Goal of the exercise
Repeat exactly the lines of the listing from the line containing "Task: Open the Tools pane" through its last line, and nothing beyond them.

Data for this task

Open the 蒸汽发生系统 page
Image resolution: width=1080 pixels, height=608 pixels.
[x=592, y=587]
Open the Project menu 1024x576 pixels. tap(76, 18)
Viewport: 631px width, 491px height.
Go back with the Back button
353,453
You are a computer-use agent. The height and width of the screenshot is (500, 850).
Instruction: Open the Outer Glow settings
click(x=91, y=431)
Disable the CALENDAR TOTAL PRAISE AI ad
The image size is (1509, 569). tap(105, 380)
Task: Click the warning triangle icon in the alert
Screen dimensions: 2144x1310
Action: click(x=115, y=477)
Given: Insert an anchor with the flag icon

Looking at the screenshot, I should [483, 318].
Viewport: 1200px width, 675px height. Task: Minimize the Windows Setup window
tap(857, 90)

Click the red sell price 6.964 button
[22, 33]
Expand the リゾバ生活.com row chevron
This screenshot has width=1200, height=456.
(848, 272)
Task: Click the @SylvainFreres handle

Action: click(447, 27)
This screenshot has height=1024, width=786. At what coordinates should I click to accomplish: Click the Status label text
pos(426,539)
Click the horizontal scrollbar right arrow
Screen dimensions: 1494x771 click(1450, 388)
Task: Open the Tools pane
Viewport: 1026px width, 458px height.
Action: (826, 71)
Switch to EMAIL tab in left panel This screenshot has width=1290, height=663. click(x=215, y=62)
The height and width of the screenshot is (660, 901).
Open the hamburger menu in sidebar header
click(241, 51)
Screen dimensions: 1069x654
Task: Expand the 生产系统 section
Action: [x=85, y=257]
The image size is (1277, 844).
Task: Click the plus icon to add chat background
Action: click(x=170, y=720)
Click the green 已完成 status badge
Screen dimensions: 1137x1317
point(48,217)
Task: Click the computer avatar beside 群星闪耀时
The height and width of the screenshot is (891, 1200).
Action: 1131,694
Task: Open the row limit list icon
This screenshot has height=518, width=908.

Answer to this task
Task: Open the Tools pane
Viewport: 1026px width, 458px height.
Action: (826, 71)
Switch to EMAIL tab in left panel This screenshot has width=1290, height=663. click(x=215, y=62)
The height and width of the screenshot is (660, 901).
Open the hamburger menu in sidebar header
click(241, 51)
Screen dimensions: 1069x654
Task: Expand the 生产系统 section
Action: [x=85, y=257]
The image size is (1277, 844).
Task: Click the plus icon to add chat background
Action: click(x=170, y=720)
Click the green 已完成 status badge
Screen dimensions: 1137x1317
point(48,217)
Task: Click the computer avatar beside 群星闪耀时
The height and width of the screenshot is (891, 1200).
Action: 1131,694
Task: Open the row limit list icon
This screenshot has height=518, width=908.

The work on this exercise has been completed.